**What you need to do**
Copy the lines below word for word, from the line with "I want to click on 'Top" up to and including the line with "Looking at the image, I should click on (659, 233).".

**Record extracts**
-- START --

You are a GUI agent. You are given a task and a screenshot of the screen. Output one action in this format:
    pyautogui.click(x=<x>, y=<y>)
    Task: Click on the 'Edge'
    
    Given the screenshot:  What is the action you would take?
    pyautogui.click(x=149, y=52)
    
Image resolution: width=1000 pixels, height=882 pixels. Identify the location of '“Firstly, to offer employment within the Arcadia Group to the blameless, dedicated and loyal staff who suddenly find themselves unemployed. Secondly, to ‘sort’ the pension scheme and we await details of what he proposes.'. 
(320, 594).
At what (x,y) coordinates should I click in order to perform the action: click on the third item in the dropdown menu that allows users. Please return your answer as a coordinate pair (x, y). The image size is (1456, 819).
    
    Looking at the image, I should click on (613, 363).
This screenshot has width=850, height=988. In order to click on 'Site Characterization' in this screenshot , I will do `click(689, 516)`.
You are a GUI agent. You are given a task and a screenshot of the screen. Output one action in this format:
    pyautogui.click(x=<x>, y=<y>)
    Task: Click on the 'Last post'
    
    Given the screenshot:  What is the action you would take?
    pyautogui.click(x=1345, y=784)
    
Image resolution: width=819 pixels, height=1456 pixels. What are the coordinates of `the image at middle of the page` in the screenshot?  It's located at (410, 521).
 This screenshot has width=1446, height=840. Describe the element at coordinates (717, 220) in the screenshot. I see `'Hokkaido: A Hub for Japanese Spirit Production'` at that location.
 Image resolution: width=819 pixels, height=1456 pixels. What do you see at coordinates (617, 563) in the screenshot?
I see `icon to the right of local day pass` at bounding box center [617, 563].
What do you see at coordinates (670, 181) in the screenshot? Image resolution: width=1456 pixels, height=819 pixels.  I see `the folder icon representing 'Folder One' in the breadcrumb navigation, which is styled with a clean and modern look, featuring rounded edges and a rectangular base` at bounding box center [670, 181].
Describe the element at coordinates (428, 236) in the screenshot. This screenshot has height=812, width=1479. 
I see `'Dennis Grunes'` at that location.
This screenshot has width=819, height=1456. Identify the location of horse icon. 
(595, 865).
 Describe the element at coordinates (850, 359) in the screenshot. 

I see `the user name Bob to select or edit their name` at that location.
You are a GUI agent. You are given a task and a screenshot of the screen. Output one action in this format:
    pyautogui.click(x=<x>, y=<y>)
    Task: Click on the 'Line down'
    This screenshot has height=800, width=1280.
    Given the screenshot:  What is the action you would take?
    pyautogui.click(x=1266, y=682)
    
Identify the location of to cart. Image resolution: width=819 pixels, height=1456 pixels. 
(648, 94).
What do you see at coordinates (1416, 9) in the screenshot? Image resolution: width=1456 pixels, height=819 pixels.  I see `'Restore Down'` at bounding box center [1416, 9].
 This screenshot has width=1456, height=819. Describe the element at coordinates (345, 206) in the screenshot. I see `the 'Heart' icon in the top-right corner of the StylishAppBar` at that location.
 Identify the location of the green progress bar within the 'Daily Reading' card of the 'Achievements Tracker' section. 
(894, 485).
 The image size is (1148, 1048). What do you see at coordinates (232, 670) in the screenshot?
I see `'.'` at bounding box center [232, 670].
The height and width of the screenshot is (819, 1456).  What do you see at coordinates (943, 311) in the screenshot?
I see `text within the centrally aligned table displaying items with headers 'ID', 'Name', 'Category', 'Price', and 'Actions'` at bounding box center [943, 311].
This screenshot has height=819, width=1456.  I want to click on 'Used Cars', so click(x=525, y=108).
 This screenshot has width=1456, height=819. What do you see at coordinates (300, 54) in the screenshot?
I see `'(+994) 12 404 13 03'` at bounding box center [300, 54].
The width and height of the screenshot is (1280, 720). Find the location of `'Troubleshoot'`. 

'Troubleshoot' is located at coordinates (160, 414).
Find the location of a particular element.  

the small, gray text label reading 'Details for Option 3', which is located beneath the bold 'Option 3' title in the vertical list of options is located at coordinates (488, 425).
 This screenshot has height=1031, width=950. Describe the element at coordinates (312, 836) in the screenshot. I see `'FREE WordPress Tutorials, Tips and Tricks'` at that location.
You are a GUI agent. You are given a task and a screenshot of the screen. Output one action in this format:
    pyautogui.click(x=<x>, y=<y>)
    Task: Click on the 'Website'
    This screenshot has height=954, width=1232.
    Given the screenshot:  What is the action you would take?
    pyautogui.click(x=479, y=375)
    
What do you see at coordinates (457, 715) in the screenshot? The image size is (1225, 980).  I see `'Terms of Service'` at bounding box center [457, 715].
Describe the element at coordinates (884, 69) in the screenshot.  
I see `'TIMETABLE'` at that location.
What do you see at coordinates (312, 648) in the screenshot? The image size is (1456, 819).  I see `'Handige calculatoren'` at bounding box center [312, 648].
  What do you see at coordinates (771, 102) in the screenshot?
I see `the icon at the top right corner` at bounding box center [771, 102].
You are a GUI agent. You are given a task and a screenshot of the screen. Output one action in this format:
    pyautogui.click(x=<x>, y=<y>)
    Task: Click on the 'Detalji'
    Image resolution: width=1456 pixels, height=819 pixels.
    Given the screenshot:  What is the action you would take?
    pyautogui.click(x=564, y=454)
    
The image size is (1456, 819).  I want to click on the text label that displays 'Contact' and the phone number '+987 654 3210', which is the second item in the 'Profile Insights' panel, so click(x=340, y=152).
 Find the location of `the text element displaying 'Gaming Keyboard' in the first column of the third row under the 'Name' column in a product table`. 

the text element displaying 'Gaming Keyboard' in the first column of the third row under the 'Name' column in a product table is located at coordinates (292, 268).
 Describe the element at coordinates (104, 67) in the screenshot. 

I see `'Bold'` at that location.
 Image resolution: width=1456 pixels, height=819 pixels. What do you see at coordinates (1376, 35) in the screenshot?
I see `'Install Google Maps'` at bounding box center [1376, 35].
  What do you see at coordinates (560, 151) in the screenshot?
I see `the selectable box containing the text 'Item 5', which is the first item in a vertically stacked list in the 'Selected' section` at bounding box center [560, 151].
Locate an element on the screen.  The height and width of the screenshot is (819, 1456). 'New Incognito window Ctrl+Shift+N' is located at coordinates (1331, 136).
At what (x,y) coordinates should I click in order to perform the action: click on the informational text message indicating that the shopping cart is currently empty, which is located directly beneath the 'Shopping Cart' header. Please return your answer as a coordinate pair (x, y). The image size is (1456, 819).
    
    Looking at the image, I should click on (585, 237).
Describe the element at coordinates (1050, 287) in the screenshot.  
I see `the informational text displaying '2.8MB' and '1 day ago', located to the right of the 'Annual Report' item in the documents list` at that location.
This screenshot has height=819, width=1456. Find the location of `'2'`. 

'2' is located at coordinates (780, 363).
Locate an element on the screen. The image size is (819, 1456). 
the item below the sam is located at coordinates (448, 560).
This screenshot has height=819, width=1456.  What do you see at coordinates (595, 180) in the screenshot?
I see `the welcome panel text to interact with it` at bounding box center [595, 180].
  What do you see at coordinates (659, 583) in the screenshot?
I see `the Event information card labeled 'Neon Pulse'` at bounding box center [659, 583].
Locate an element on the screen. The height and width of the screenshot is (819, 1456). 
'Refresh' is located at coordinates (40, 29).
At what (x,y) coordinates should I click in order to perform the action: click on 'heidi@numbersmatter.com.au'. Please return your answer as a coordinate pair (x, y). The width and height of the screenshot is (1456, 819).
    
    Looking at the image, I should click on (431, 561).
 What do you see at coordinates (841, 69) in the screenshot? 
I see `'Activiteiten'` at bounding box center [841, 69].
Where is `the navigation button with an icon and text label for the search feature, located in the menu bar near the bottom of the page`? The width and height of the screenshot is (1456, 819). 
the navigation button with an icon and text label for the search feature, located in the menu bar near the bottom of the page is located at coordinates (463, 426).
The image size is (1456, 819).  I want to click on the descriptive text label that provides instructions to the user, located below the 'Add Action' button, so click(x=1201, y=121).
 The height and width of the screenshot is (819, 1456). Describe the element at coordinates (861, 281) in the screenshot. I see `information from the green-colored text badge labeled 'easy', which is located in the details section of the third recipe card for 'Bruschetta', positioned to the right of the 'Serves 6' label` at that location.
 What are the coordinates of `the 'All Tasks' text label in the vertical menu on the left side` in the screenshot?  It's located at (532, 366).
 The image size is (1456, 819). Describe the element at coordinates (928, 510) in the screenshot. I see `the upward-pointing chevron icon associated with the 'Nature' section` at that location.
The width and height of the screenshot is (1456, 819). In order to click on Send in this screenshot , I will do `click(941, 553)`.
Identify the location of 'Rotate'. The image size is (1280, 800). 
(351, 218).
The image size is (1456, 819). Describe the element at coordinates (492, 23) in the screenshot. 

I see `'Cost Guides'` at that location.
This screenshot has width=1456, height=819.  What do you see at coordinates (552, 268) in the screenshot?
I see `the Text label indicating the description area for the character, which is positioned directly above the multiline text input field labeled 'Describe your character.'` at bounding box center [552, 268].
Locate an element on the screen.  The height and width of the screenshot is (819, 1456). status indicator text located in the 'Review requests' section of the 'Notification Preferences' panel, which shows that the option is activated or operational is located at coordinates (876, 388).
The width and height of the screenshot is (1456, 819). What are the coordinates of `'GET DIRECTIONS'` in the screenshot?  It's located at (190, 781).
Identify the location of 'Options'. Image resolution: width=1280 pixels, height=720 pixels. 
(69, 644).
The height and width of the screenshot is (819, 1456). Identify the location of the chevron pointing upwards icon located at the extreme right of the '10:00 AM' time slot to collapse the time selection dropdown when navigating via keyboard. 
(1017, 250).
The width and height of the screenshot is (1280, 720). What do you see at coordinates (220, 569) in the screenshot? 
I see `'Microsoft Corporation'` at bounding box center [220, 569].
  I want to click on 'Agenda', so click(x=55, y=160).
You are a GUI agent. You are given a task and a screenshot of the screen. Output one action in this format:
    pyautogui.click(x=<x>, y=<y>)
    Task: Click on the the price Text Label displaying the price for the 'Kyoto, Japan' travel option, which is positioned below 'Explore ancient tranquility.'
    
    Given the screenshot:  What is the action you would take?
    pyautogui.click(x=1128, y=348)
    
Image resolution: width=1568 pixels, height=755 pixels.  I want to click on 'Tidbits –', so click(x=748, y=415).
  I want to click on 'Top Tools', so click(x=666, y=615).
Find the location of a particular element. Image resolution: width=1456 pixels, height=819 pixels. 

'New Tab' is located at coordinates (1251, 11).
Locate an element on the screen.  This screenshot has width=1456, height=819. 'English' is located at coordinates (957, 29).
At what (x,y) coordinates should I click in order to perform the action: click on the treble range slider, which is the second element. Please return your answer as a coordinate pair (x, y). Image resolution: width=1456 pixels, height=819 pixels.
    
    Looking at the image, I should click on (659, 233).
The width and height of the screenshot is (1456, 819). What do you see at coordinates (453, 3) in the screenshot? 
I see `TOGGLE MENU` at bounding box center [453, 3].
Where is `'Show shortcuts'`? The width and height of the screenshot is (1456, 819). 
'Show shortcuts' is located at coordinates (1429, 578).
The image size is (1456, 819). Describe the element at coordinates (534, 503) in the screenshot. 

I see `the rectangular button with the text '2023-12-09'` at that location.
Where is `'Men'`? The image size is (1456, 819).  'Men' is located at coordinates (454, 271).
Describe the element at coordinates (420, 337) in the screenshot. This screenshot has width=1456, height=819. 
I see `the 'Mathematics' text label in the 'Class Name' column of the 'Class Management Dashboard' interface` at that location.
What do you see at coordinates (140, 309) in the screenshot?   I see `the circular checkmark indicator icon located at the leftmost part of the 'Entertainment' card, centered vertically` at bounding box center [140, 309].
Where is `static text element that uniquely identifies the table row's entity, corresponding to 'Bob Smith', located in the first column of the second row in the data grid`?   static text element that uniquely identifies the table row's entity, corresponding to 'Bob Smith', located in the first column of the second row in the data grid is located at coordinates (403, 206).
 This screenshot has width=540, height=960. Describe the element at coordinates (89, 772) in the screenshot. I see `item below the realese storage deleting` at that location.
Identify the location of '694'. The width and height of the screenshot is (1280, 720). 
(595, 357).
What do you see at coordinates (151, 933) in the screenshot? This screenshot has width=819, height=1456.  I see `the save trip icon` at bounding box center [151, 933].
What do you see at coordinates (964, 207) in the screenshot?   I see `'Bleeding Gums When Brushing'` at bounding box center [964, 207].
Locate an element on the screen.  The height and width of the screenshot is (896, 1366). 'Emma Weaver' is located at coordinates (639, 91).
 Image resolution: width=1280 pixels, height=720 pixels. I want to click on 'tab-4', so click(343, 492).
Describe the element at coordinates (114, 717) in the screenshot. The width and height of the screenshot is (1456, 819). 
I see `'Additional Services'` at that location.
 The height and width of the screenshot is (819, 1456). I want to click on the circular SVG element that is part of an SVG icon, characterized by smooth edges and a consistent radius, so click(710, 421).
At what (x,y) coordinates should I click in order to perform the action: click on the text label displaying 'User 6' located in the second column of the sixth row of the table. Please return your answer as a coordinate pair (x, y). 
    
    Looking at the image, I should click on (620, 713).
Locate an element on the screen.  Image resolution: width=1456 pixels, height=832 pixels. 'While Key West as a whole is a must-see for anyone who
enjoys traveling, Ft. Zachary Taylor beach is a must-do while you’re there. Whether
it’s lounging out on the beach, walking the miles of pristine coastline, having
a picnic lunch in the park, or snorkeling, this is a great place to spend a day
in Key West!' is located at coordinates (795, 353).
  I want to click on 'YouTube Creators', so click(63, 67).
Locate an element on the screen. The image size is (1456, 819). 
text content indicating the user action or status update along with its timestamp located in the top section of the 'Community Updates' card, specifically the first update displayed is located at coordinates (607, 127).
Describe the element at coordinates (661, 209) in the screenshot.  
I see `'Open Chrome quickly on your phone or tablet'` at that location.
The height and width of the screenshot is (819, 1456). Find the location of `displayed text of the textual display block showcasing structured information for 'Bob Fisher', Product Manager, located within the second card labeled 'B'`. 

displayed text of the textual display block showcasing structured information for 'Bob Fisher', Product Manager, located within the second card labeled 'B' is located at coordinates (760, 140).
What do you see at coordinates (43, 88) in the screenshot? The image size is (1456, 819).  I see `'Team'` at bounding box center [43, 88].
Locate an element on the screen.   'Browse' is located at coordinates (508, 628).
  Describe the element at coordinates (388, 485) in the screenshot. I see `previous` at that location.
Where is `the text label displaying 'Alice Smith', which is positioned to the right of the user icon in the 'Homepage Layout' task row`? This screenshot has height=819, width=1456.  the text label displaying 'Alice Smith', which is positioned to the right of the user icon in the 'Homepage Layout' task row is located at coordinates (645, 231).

-- END --

**Correct response**
  I want to click on 'Top Tools', so click(x=666, y=615).
Find the location of a particular element. Image resolution: width=1456 pixels, height=819 pixels. 

'New Tab' is located at coordinates (1251, 11).
Locate an element on the screen.  This screenshot has width=1456, height=819. 'English' is located at coordinates (957, 29).
At what (x,y) coordinates should I click in order to perform the action: click on the treble range slider, which is the second element. Please return your answer as a coordinate pair (x, y). Image resolution: width=1456 pixels, height=819 pixels.
    
    Looking at the image, I should click on (659, 233).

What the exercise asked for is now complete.